Women and Orbium August 15, 2018

Women Then and Now: What has Changed and What We Still need to Fight for

Gender parity opens the gateway for societies and economies to thrive. According to the World Economic Forum, pushing for the right allocation and full development of almost half of the world’s talent pool can contribute to the competitiveness, growth and future-readiness of businesses and economies across the globe. Although gender parity movements have accomplished monumental strides, the campaign for equality is still ongoing. Here’s a look at how things have changed for women.

Around 60 years ago, women were not allowed to…

  • Apply for a loan or credit card in their own name or loan application
  • Work in civil service or legal profession
  • Inherit and bequeath property like men
  • Claim equal pay
  • Prosecute a spouse for rape

However, this is not to say that all parts of the world have developed to the same level of equality. Some regions still require significant effort. It’s safe to say that progress has been made, the world has come a long way since women could vote for the first time.  There are a lot of things that still need to change however, we celebrate the small and big wins of women across the globe.

Celebrating women’s wins across the globe

There is much work yet to be done to advance parity among genders however, it’s empowering to see advocates of woman’s rights can bring about change. Here’s a look at how the women’s equality cause in various parts of the globe have progressed.

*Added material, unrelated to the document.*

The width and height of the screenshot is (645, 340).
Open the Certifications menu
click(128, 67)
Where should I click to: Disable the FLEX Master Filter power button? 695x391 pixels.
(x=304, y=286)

Celebrating women’s wins across the globe

Across the world, women continue to fight for gender parity. The argument is no longer on having equal representation in all fields, it is about having the same opportunity and being recognised based on merit.

Global perspective and challenges

  • Over 60% of the world’s employed women work in the services sector.1
  • The global gender gap stands at 68.0% — meaning an average gap of 32.0% remains to be closed.
  • Economic participation and political empowerment between men and women remain wide: only 58% of the economic participation gap has been closed

Whilst the world continues to bridge the gap between genders much better than they did a decade ago, there should be continued effort in accelerating such progress. Given the current rate of progress, it will take at least six decades for countries to close the gap.

Global Perspective and Challenges

The ranking of women among the region’s wealthy is climbing, too. Some are so-called gold-collar professionals – highly skilled knowledge workers who have made their money from early business ventures – while others have turned a passion into a profit. – Bloomberg

The number of Asian female billionaires has increased by almost 13 times between 2005 to 2016. Additionally, 70% of Asia’s female billionaires are self-made. But Orbium found that most private banks still don’t address the needs of these high net worth female investor properly. This adds to the increasing sentiment that women’s needs still need to be better addressed as most traditional industries still haven’t accounted for the changing landscape to date.

Women’s impact to businesses

If organisations learn how to push for gender parity and recognise the importance of giving equal opportunities, the impact can be profound. According to the World Economic Forum, gender parity can affect country gross domestic products (GDPs) immensely.

Women’s Impact to Businesses

Women’s leadership and talent have been essential to strategic decision-making including keeping enterprises sustainable. MSCI also found that when organisations include female leadership, return on equity can be higher not to mention that when teams hear out women’s voices, there is greater emotional commitment and people push harder to succeed.